Start of Data listing
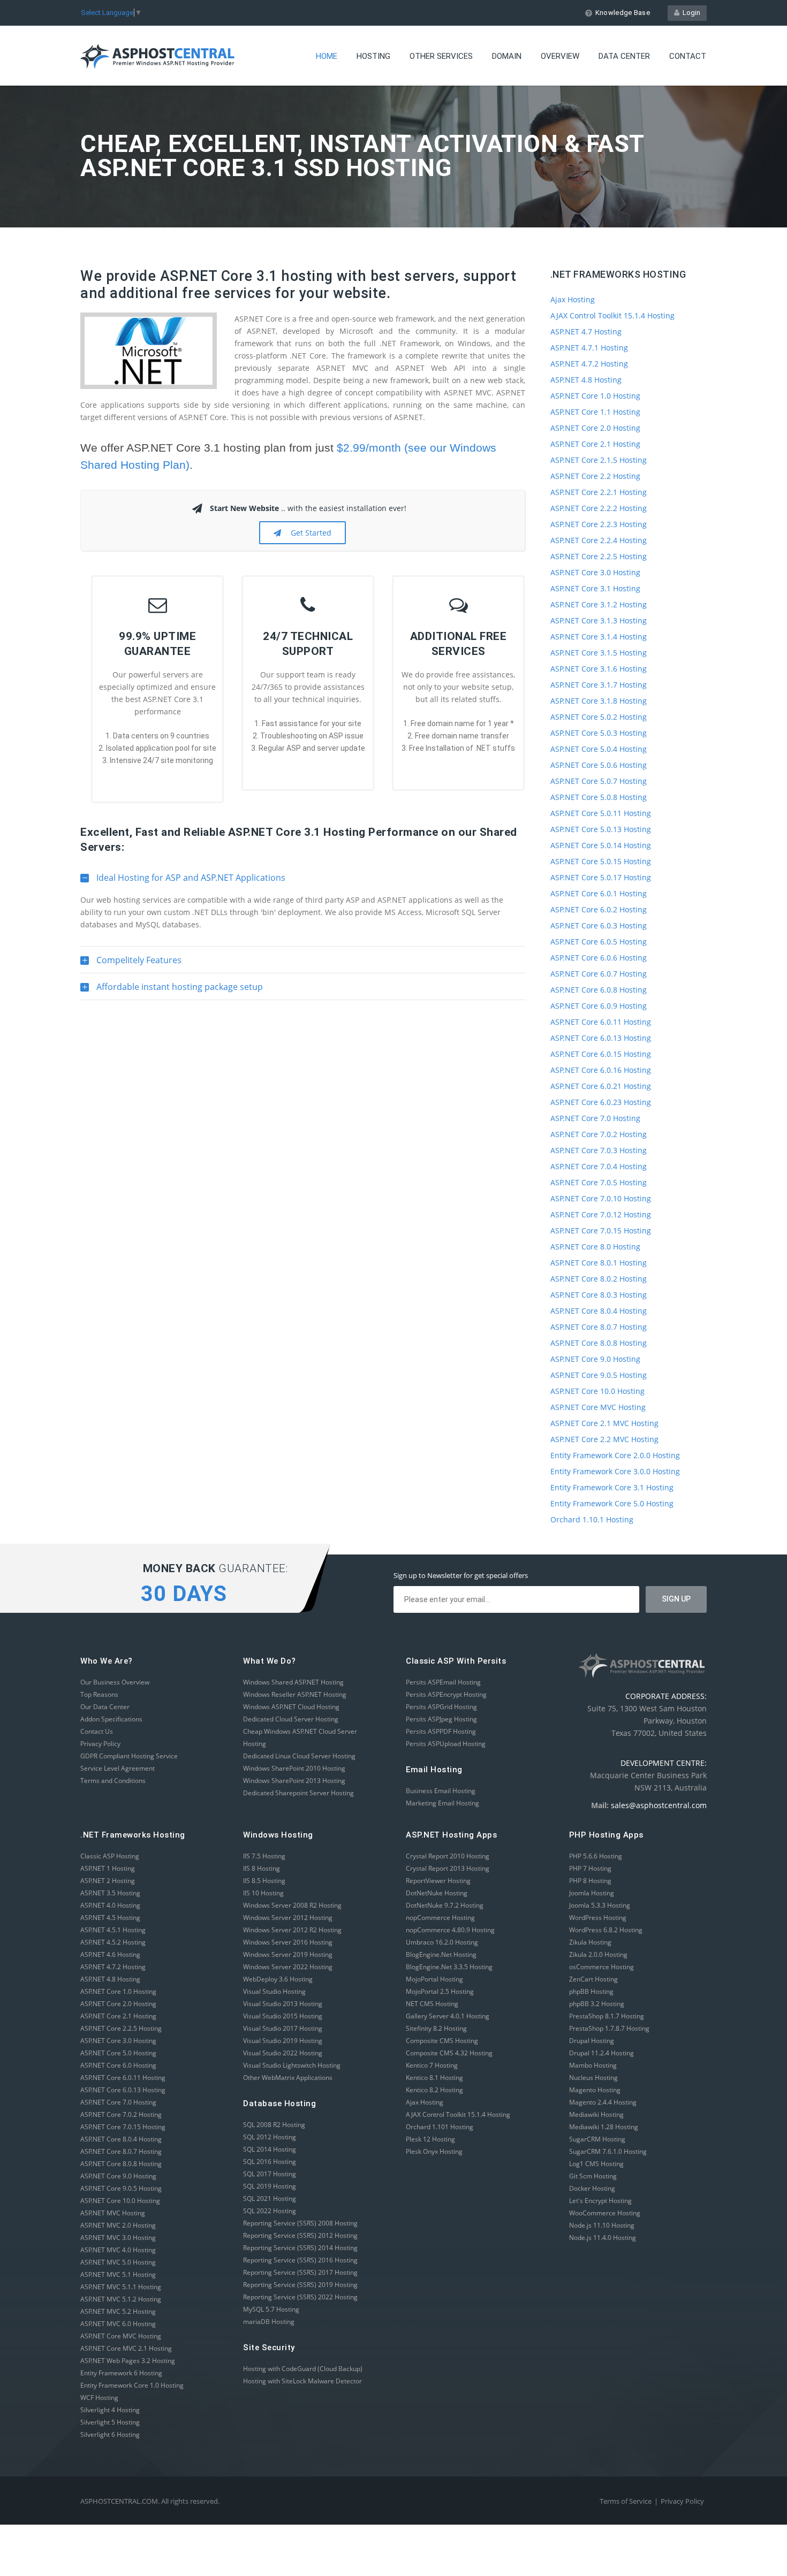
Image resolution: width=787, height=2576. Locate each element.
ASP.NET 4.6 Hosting (110, 1954)
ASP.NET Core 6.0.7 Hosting (598, 974)
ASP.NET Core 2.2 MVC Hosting (604, 1439)
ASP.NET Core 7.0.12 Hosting (600, 1214)
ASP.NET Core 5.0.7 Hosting (598, 781)
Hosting (373, 56)
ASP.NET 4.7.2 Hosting (589, 364)
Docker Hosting (592, 2188)
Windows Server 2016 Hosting (287, 1942)
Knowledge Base (622, 13)
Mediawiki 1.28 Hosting (603, 2126)
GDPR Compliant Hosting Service (129, 1755)
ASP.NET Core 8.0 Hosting (595, 1246)
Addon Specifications (111, 1719)
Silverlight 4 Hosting (110, 2409)
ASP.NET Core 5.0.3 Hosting (598, 733)
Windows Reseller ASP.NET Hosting (294, 1694)
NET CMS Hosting (432, 2003)
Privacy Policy (100, 1743)
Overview (560, 56)
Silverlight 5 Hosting (110, 2422)
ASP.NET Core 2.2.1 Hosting (598, 492)
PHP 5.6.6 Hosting (595, 1856)
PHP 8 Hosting (590, 1880)
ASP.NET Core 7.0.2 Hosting (598, 1134)
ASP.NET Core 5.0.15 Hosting (600, 861)
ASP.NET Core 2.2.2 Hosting (598, 508)
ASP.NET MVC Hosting (112, 2212)
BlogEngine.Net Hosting (441, 1954)
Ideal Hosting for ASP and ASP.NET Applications (182, 881)
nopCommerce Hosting (440, 1917)
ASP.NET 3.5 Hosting (110, 1892)
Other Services (441, 56)
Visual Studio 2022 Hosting (282, 2052)
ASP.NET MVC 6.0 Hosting (118, 2323)
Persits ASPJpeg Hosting (441, 1719)
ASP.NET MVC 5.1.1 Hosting (120, 2286)
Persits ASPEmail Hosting (443, 1682)
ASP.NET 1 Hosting (107, 1868)
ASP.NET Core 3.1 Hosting (595, 588)
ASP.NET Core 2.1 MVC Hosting (604, 1423)
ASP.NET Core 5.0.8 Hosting (598, 797)
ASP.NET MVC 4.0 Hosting (118, 2249)
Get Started (308, 533)
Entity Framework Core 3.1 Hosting (612, 1487)
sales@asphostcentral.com (659, 1805)
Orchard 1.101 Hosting (439, 2126)
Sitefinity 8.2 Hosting (436, 2028)
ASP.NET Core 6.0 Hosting (118, 2065)
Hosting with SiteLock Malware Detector (302, 2381)
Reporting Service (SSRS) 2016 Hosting (300, 2260)
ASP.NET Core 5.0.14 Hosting (600, 845)
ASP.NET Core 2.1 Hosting (595, 444)
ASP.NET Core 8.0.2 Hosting (598, 1279)
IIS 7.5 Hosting (264, 1856)
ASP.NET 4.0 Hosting (110, 1905)
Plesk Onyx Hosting (434, 2151)
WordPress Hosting (597, 1917)
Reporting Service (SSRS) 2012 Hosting (300, 2235)
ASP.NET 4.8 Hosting (586, 380)
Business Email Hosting (440, 1790)
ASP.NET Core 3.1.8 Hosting (598, 701)
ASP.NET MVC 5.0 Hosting (118, 2262)
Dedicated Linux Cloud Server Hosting (299, 1755)
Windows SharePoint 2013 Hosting (294, 1780)
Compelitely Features (130, 963)
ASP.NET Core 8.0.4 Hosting (598, 1311)
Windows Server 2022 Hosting (287, 1966)
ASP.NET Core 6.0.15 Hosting (600, 1054)
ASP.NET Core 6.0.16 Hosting (600, 1070)
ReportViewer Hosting (438, 1880)
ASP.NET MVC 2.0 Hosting (118, 2225)
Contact (687, 56)
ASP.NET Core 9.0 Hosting (595, 1359)
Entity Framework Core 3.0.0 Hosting (615, 1471)
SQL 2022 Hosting (269, 2210)
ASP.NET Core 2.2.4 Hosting (598, 540)
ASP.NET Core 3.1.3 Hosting (598, 620)
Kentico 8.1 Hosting (434, 2077)
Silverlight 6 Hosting (110, 2434)
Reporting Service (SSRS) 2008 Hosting (300, 2223)
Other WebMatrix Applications (287, 2077)
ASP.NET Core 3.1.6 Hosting (598, 669)
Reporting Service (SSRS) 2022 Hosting (300, 2296)
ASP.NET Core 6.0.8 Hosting (598, 990)
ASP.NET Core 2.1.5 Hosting (598, 460)
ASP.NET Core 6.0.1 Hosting (598, 893)
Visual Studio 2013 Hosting (282, 2003)
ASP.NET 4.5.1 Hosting (113, 1929)
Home (326, 56)
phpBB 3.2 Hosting (596, 2003)
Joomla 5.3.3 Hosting (599, 1905)
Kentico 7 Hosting (432, 2065)
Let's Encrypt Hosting (600, 2200)
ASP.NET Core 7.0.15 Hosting (600, 1230)
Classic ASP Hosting (109, 1856)
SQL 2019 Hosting (269, 2186)
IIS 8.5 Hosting (264, 1880)
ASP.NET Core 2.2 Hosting (595, 476)
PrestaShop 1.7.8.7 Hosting (609, 2028)
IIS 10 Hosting (263, 1892)
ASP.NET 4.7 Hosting (586, 331)
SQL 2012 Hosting (269, 2136)
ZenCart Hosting (593, 1979)
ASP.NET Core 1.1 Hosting (595, 412)
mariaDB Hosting (268, 2321)
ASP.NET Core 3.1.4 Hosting (598, 636)
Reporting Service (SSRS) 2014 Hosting (300, 2247)
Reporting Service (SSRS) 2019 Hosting (300, 2284)
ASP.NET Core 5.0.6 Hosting (598, 765)
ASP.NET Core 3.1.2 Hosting (598, 604)
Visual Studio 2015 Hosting (282, 2016)
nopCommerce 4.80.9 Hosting (450, 1929)
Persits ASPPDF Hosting (441, 1731)
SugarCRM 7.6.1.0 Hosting (608, 2151)
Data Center (624, 56)
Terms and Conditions (113, 1780)
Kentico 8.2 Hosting (434, 2089)
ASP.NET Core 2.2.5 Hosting (598, 556)
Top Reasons (99, 1694)
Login (689, 13)
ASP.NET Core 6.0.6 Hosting (598, 957)
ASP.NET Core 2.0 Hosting (595, 428)
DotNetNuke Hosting (436, 1892)
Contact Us (96, 1731)
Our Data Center (105, 1706)
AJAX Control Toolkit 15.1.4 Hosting (612, 315)
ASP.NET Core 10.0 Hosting (597, 1391)
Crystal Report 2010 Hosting (447, 1856)
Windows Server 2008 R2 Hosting (292, 1905)
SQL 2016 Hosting (269, 2161)
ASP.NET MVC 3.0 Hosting (118, 2237)
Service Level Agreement (117, 1768)
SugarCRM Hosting (597, 2139)
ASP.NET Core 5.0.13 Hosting (600, 829)
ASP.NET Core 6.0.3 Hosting (598, 925)
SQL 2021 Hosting (269, 2198)
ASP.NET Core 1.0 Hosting (595, 396)
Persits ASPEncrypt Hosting (446, 1694)
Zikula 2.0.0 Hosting (598, 1954)
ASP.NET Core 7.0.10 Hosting (600, 1198)
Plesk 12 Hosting (430, 2139)
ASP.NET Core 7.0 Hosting (595, 1118)
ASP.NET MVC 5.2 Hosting (118, 2311)
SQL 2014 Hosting (269, 2149)
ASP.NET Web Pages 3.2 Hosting (127, 2360)
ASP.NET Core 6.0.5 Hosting (598, 941)
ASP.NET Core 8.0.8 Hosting (598, 1343)
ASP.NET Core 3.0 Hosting (595, 572)
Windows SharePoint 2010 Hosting (294, 1768)
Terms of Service (626, 2501)
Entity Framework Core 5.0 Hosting (612, 1503)
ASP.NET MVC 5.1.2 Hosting (120, 2299)
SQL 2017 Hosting (269, 2173)
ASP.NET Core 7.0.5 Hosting (598, 1182)
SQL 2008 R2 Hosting (274, 2124)
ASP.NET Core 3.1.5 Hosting (598, 652)
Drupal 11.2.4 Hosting (601, 2052)
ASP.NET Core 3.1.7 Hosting (598, 685)
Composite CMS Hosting (442, 2040)
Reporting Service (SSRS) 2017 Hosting (300, 2272)
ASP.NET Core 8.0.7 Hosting (598, 1327)
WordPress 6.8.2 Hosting (605, 1929)
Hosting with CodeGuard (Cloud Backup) (302, 2368)
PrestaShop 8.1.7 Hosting (606, 2016)
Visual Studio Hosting (274, 1991)
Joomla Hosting (591, 1892)
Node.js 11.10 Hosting (601, 2225)
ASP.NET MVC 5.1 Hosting (118, 2274)
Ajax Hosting (572, 299)
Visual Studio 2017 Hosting (282, 2028)
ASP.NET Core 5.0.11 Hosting (600, 813)
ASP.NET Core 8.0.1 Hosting (598, 1262)
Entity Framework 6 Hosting (121, 2372)
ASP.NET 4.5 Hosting (110, 1917)
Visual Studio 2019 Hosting (282, 2040)
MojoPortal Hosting (434, 1979)
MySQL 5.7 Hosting (271, 2309)
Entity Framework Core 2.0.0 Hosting (615, 1455)
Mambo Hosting (593, 2065)
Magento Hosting (594, 2089)
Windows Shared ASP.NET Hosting (293, 1682)
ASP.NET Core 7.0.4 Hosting (598, 1166)
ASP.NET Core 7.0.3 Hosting (598, 1150)
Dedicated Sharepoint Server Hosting (298, 1792)
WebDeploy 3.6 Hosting (278, 1979)
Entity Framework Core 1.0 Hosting (132, 2385)
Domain (506, 56)
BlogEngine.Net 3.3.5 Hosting (449, 1966)
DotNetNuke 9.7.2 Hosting (444, 1905)
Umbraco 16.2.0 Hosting (442, 1942)
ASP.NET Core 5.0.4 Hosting (598, 749)
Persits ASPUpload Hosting (446, 1743)
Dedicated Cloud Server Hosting (290, 1719)
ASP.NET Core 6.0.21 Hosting (600, 1086)
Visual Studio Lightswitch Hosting (291, 2065)
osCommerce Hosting (601, 1966)
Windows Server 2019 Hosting (287, 1954)
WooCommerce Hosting (604, 2212)
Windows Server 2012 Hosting (287, 1917)
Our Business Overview (114, 1682)
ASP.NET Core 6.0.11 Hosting (600, 1022)
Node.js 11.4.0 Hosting (602, 2237)
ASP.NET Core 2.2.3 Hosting (598, 524)
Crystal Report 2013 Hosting (447, 1868)
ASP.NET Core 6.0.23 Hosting (600, 1102)
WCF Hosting (99, 2397)
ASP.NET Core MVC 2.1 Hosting (126, 2348)
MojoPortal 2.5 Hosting (440, 1991)
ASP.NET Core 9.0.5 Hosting (598, 1375)
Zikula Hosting (590, 1942)
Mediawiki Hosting (596, 2114)
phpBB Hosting (591, 1991)
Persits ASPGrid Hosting (441, 1706)
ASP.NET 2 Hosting (107, 1880)
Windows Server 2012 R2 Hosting (292, 1929)
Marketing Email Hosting (442, 1803)
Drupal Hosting (591, 2040)
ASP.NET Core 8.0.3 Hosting (598, 1295)
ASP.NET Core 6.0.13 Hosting (600, 1038)
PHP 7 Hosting (590, 1868)
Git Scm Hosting (593, 2176)
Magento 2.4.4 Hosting (603, 2102)
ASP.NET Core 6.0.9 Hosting (598, 1006)
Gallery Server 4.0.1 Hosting (447, 2016)
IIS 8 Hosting (261, 1868)
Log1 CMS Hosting (596, 2163)
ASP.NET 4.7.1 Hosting (589, 347)
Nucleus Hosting (593, 2077)
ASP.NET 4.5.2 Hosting (113, 1942)
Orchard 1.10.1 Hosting (591, 1519)
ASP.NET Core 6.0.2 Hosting (598, 909)
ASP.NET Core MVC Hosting (598, 1407)
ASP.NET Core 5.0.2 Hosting (598, 717)
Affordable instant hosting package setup (171, 990)
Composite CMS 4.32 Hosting (449, 2052)
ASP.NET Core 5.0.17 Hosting (600, 877)
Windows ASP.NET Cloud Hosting (291, 1706)
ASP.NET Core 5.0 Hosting (118, 2052)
End of Data listing
Among the entries above, the lines between the ones containing "SQL 2022 Hosting (269, 2210)" and "ASP.NET Core 10.0 Hosting (597, 1391)", inclusive, are to be transcribed exactly. No other line is to be given.

SQL 2022 Hosting (269, 2210)
ASP.NET Core 2.2.4 Hosting (598, 540)
ASP.NET Core 3.1.3 Hosting (598, 620)
Kentico 8.1 Hosting (434, 2077)
Silverlight 6 Hosting (110, 2434)
Reporting Service (SSRS) 2008 Hosting (300, 2223)
Other WebMatrix Applications (287, 2077)
ASP.NET Core 3.1.6 Hosting (598, 669)
Reporting Service (SSRS) 2022 Hosting (300, 2296)
ASP.NET Core 6.0.8 Hosting (598, 990)
ASP.NET Core 2.1.5 Hosting (598, 460)
ASP.NET Core 6.0.1 Hosting (598, 893)
Visual Studio 2013 Hosting (282, 2003)
ASP.NET 4.5.1 Hosting (113, 1929)
Home (326, 56)
phpBB 3.2 Hosting (596, 2003)
Joomla 5.3.3 Hosting (599, 1905)
Kentico 7 Hosting (432, 2065)
Let's Encrypt Hosting (600, 2200)
ASP.NET Core 7.0.15 Hosting (600, 1230)
Classic ASP Hosting (109, 1856)
SQL 2019 Hosting (269, 2186)
IIS 8.5 Hosting (264, 1880)
ASP.NET Core 2.2 Hosting (595, 476)
PrestaShop 1.7.8.7 Hosting (609, 2028)
IIS 10 Hosting (263, 1892)
ASP.NET 4.7 Hosting (586, 331)
SQL 2012 Hosting (269, 2136)
ZenCart Hosting (593, 1979)
ASP.NET Core 1.1 Hosting (595, 412)
mariaDB Hosting (268, 2321)
ASP.NET Core 3.1.4 Hosting (598, 636)
Reporting Service (SSRS) 2014 Hosting (300, 2247)
Reporting Service (SSRS) 2019 Hosting (300, 2284)
ASP.NET Core 5.0.6 Hosting (598, 765)
ASP.NET Core 3.1.2 Hosting (598, 604)
Visual Studio 2015 Hosting (282, 2016)
nopCommerce 4.80.9 Hosting (450, 1929)
Persits ASPPDF Hosting (441, 1731)
SugarCRM 7.6.1.0 Hosting (608, 2151)
Data Center (624, 56)
Terms and Conditions (113, 1780)
Kentico 8.2 Hosting (434, 2089)
ASP.NET Core 2.2.5 Hosting (598, 556)
Top Reasons (99, 1694)
Login (689, 13)
ASP.NET Core 6.0.6 Hosting (598, 957)
ASP.NET Core 2.0 Hosting (595, 428)
DotNetNuke Hosting (436, 1892)
Contact Us (96, 1731)
Our Data Center (105, 1706)
AJAX Control Toolkit 15.1.4 Hosting (612, 315)
ASP.NET Core 10.0 Hosting (597, 1391)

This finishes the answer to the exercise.